BIPOLAR DISORDERS: A lithium dosing model

Lead author Dr. Martin Schalling, Professor of Molecular Medicine and Surgery at Karolinska Institutet, explains the work: “Our model can already be used to predict how much lithium a patient with bipolar disorder will need. It will reduce the time spent searching for the right dose for each patient, which in concrete terms will save lives.”

Lithium is one of the basic treatments for bipolar disorder,

a condition associated with an increased risk of suicide. The chemical acts as a mood stabilizer and reduces episodes of depression and excitement. The amount needed varies greatly from patient to patient and it is essential to find the correct dose for each patient as too much can be toxic and too little can be ineffective. To minimize the risk of side effects, doctors tend to start treatment at low doses and gradually increase them, which means it can take months for treatment to take effect.
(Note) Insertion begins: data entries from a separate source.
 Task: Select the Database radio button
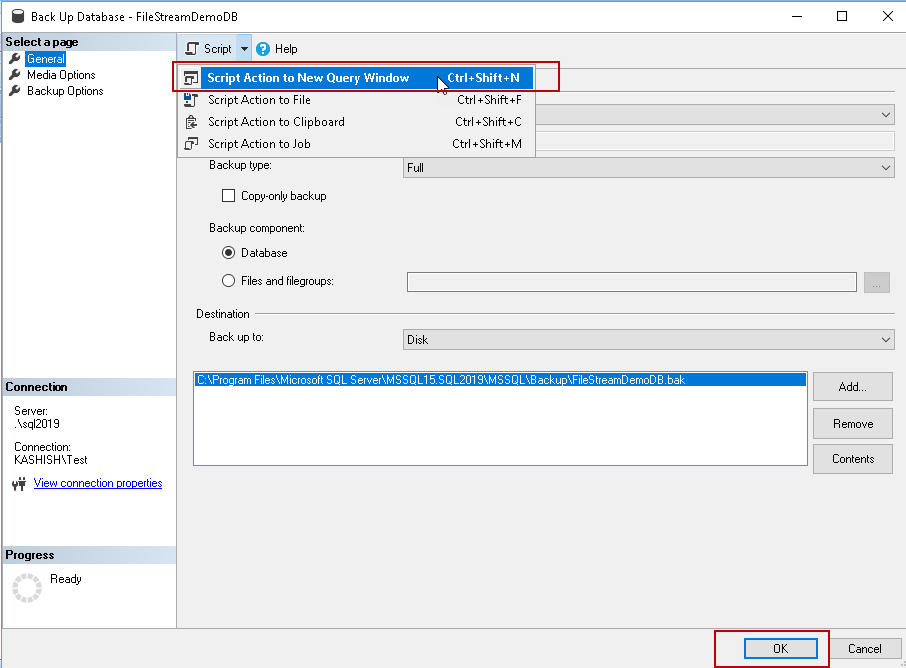click(x=228, y=253)
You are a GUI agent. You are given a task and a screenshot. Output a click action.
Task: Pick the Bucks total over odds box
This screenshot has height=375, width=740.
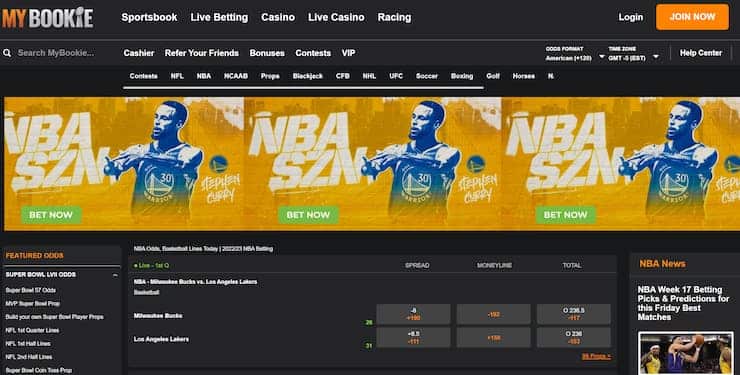coord(573,315)
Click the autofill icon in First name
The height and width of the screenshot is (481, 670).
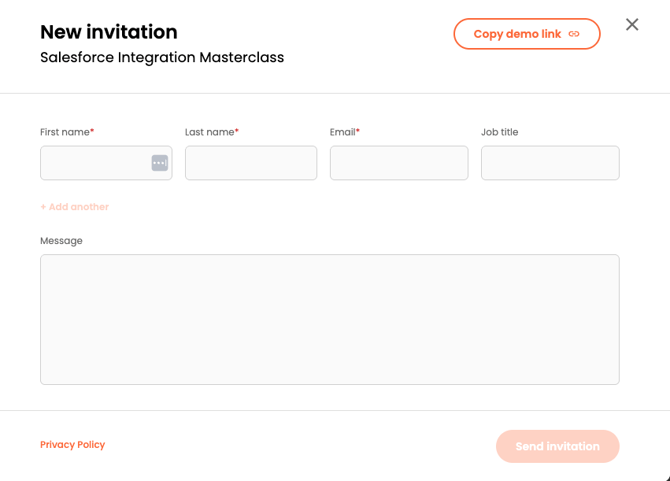(x=160, y=163)
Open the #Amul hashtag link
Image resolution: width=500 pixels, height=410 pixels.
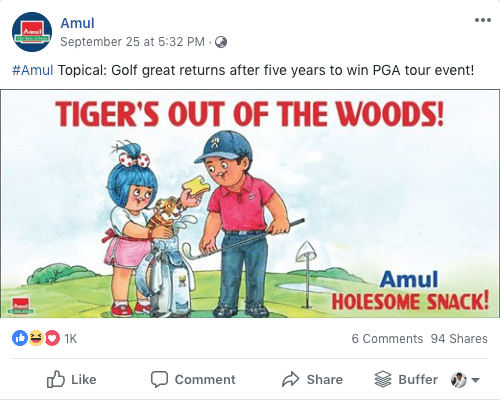[x=33, y=70]
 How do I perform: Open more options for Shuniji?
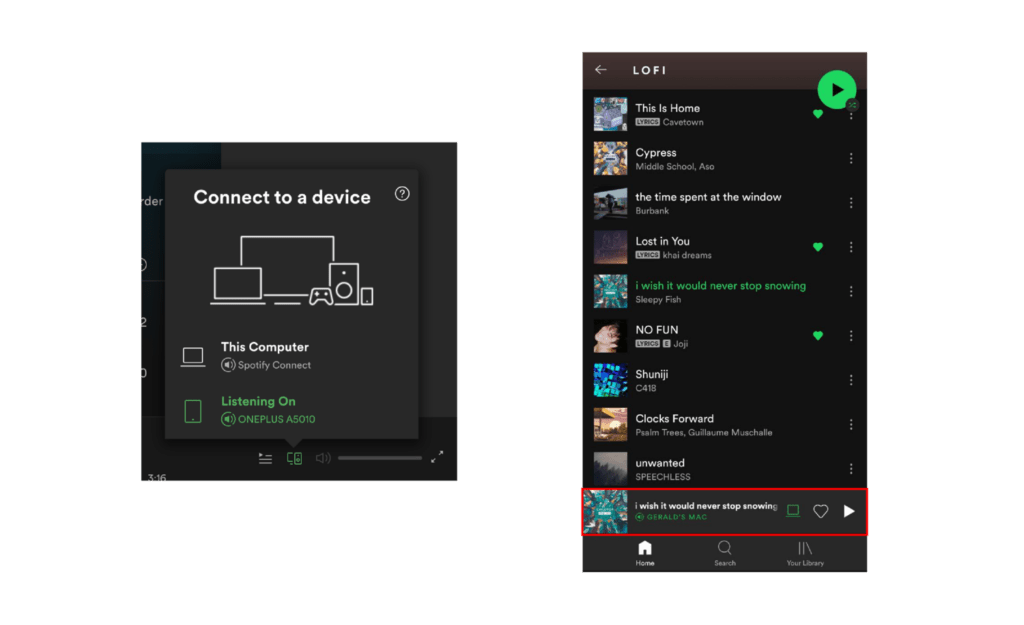click(851, 380)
Towards a dose-response model for each patient: this is the goal of many research teams, and previous studies have already identified markers such as age, gender, and kidney function as potential predictors of how quickly the body eliminates lithium (clearance). These criteria can help determine the amount needed daily, however they do not. they have the same influence on all patients.
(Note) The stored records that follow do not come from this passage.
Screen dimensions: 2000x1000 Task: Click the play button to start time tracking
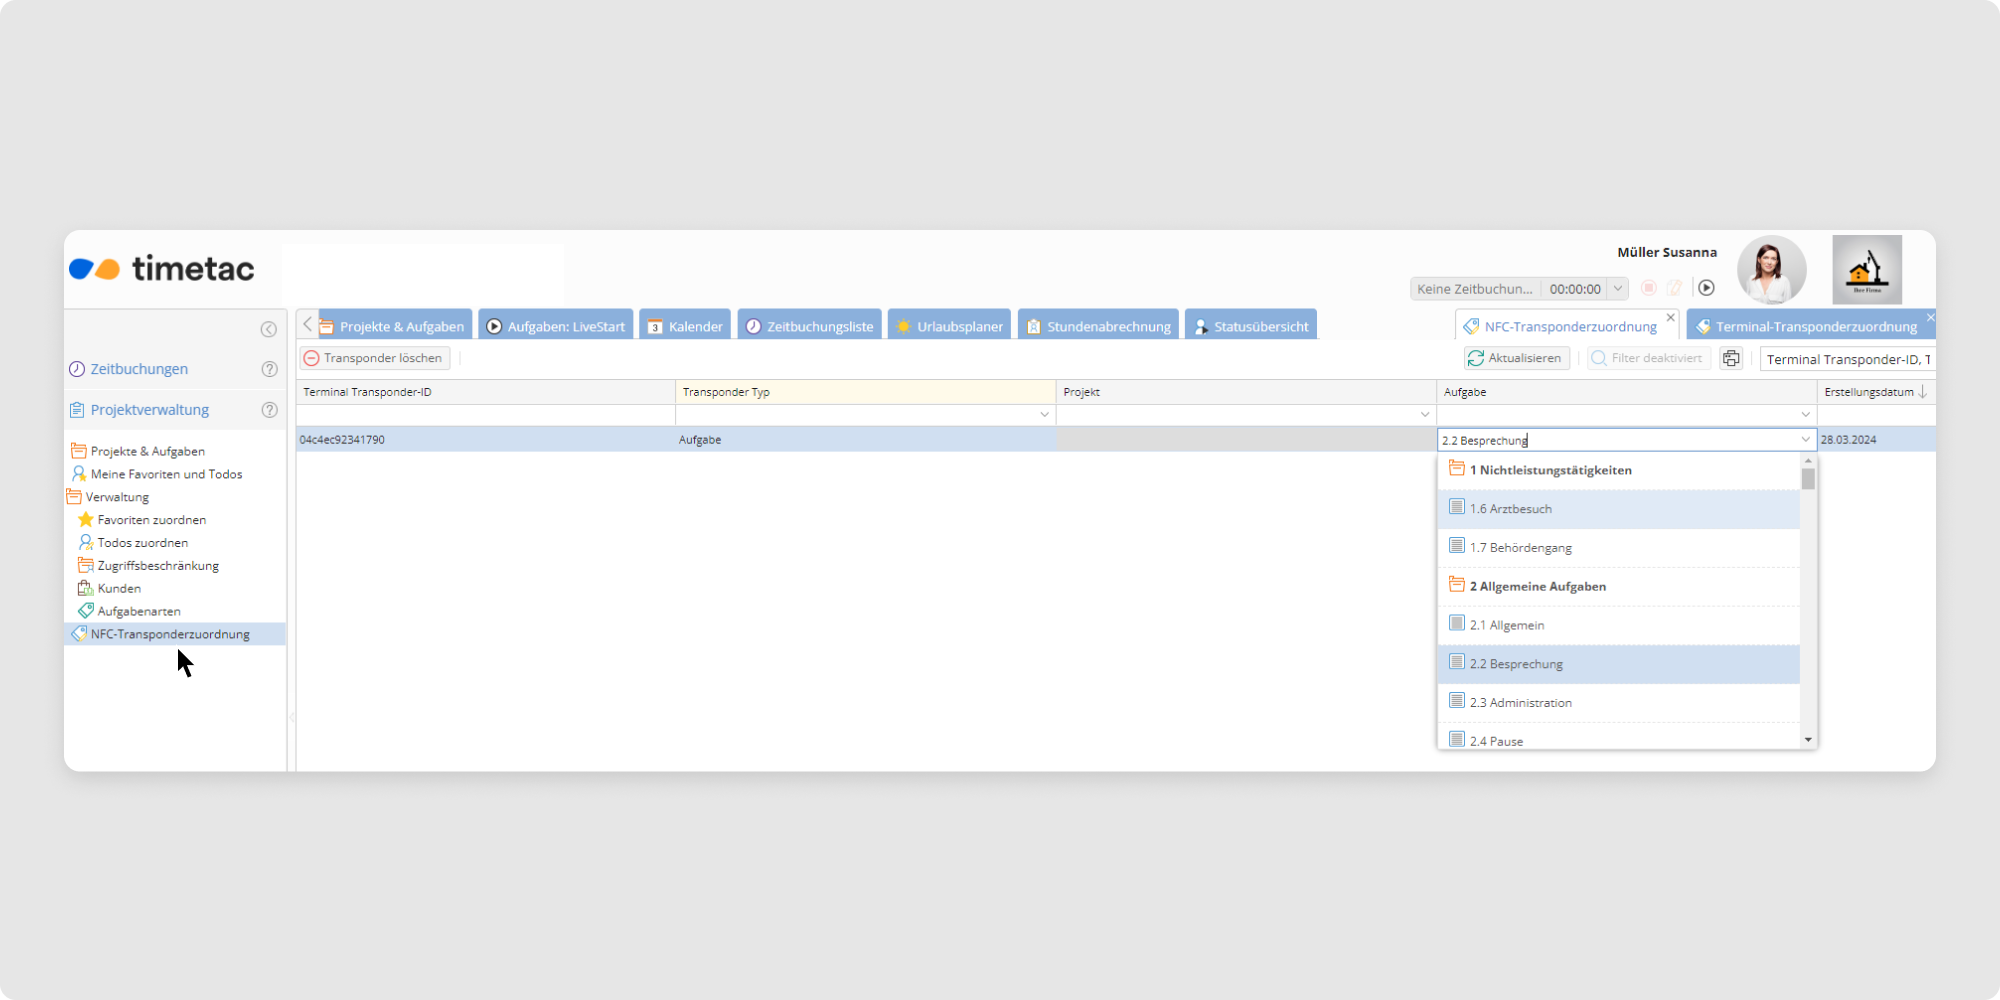coord(1706,288)
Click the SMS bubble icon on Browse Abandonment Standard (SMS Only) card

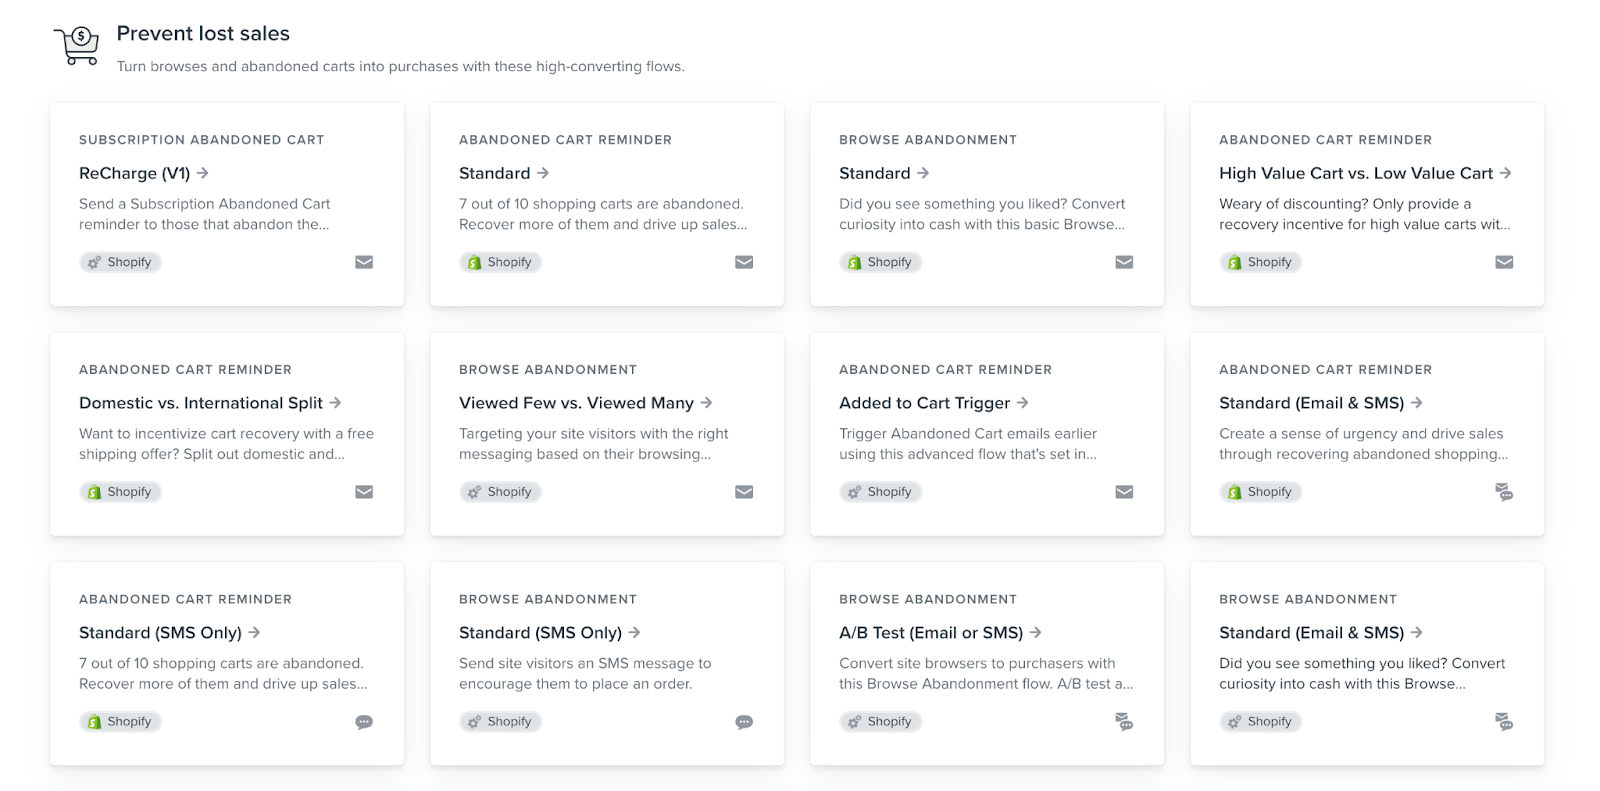(x=744, y=722)
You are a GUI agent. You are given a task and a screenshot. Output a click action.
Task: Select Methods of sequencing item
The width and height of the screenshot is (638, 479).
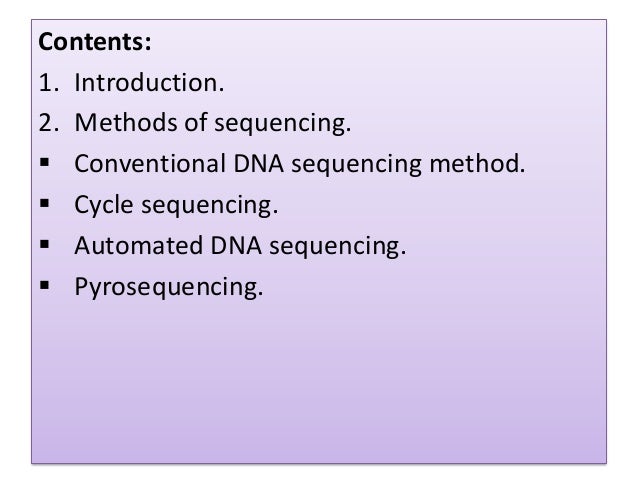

The study: Analysis of electronic medical records and registry data from a total of 2,357 participants with bipolar disorder, aged 17 to 89 years, identified associations between lithium clearance rate and age, gender, renal function (measured in eGFR), serum lithium concentrations, and drugs containing diuretics. and substances that target the renin-angiotensin-aldosterone system that are used to treat high blood pressure and other conditions. Finally, the analysis suggests that:

  • the elderly, women, patients with reduced kidney function, and those taking certain medications require lower doses of lithium;
  • the amount of lithium collected and lithium concentrations in the blood do not appear to be completely proportional, which goes against generally accepted ideas;
  • These different data allow the development of a model that integrates approximately 50 to 60% of the variance in lithium clearance, that is, a more efficient model than the previous tools and that allows clarifying the treatment decision, summarizes the researcher Vincent Millischer, trainee in psychiatry at the Medical University of Vienna.
  • There are associations between decreased lithium clearance and a genetic locus on chromosome 11;
  • Genetic variants that affect BMI and renal function appear to be associated with lithium clearance;
  • Although the addition of genetic markers to the model only marginally improves its predictive capacity, a step has been taken in terms of personalized treatment with lithium.

The model should soon be validated by a clinical trial. If the result is positive, the researchers will develop a user-friendly digital application for psychiatrists.